Jan. 25—Aaron Londyn doesn't consider herself homeless.
"In my perception, just because you're not a part of a concrete jungle does not mean that you don't have nowhere to live," she said. "The earth is our home."
She's made a cozy space for herself in a green tent in a wooded area in Frederick, which she's been living in since August 2022. Several pairs of boots and shoes lined the entrance on Wednesday, and a loofah hung from the ceiling. And most importantly, the tent was keeping her dry from the rain falling Wednesday afternoon.
Londyn was one of the many people outreach workers from Frederick's Department of Housing and Human Services spoke with for their annual "point-in-time" survey, in which the city gets an official count of people without home in the area, both sheltered and unsheltered.
Jason Decker, the department's supervisor for case management services, said the survey is done nationally.

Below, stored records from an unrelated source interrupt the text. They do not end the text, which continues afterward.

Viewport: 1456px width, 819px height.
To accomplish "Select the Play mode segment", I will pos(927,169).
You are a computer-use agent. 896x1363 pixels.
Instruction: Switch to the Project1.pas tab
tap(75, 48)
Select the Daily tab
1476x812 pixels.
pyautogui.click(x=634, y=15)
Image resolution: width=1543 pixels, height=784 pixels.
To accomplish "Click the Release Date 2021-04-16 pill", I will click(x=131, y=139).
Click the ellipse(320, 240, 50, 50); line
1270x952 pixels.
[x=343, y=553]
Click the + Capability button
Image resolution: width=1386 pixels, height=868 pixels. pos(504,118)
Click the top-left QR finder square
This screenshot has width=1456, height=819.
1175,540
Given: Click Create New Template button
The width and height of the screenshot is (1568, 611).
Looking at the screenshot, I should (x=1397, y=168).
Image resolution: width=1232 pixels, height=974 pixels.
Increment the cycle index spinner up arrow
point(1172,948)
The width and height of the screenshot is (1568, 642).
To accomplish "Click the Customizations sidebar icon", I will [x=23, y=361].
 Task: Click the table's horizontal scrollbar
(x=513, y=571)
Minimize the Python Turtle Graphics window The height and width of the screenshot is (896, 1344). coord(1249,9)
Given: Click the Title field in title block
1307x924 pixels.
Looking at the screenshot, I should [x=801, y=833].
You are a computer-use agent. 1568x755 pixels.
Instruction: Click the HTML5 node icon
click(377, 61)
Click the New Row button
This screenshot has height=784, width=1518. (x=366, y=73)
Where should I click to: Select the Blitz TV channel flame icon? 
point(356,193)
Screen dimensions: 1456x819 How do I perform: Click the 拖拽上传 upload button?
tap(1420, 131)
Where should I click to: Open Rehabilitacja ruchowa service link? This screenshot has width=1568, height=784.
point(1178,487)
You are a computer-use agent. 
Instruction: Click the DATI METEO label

For one day, the fourth Wednesday of January, outreach workers fan out and do a survey, he said.
"[The survey] is used to help, you know, figure out what programs are needed, what programs are working, if more funding is needed for a specific subgroup of people, like, for instance, veterans," Decker said.
Last year's survey counted 235 people without homes in Frederick County, and Decker said he was expecting this year's numbers wouldn't be much different.
Five groups of two to four people headed out, starting at noon, and surveyed well into the evening.
The outreach workers stay concentrated in the city, Decker said, and the department relies on other nonprofits and agencies around the county to report the number of people experiencing homelessness in their areas.
Annette Hubbard, a case manager, and Dajah Gee, a business and marketing developer with the department, were paired up for the day.
This was Hubbard's second time doing the survey, and Gee's first. They were armed with clipboards and $10 McDonald's gift cards to hand out to people who did the survey.
Their first stop was the Frederick Rescue Mission. Before they walked into the building, Jocelyn Johnson bounded out in a bright yellow rain jacket.
Johnson laughed and cracked jokes with Gee as Gee asked her questions: What's your race? Is this your first time being homeless? Where are you sleeping tonight? Are you a veteran?
Johnson said she's been homeless on and off for about three months. Most nights, she sleeps in an abandoned building in Frederick, she said.
And she had a lot of concerns for women experiencing homelessness, she said.
In shelters, she said, there aren't many beds for women. There are other resources, like Heartly House, but sometimes that doesn't always work out, she said.
As a survivor of domestic violence, she said, it can be hard to adjust immediately and not fall back to the familiar routine of being with the abuser.
Johnson would love to run her own building that could be a shelter for women, she said.
"This is what I'm gonna advocate for. It's not fair," she said. "There's not a lot of facilities that are housing women."
But not all people who the outreach workers survey were experiencing homelessness. Hubbard surveyed Luis Garcia, who said that he wasn't homeless, but was falling onto hard times. He was eating lunch at the Rescue Mission on Wednesday.
Garcia said he lives in Thurmont, and all of his savings have been put into fixing up his house. But now, he's falling behind on his mortgage.
He lost his previous job because he was in the hospital, but recently got another job with Ruppert Landscape.
However, work is slow because of the rainy weather and housing market, he said. It would also be less stressful if he didn't have to also worry about his family, including a baby girl due in a month.
Garcia said while it's hard now, he's remaining positive.
"I know it's going to get better," he said.
Hubbard handed him a scrap of paper with the number of a housing counselor, who could hopefully help him with his mortgage.
At another location, Hubbard and Gee found Jay Daugharthy, who Hubbard surveyed last year. Hubbard and Daugharthy went through the familiar survey questions, and parted with a hug.
When Daugharthy and his wife, Jodie, first experienced homelessness, Hubbard helped them out, he said. The Daugharthys became stranded in Myersville, he said, and Jay walked to the nearest fire station to ask for help. Hubbard picked them up.
The modest shelter the Daugharthys had a little over a year ago has now grown into several outdoor shelters. A generator was running in the background on Wednesday, near an RV camper that Jay said he's working on fixing up so he and Jodie could leave. A motorcycle was propped up near a second tent.
The couple also still had their pup, Thor, who was yipping in his tent. They are making do, he said, and using programs like the Supplemental Nutrition Assistance Program. But there's one resource that Jay said has helped him get through everything.
"My family," he said, eyes a little watery. "It's not a materialistic thing, but my family."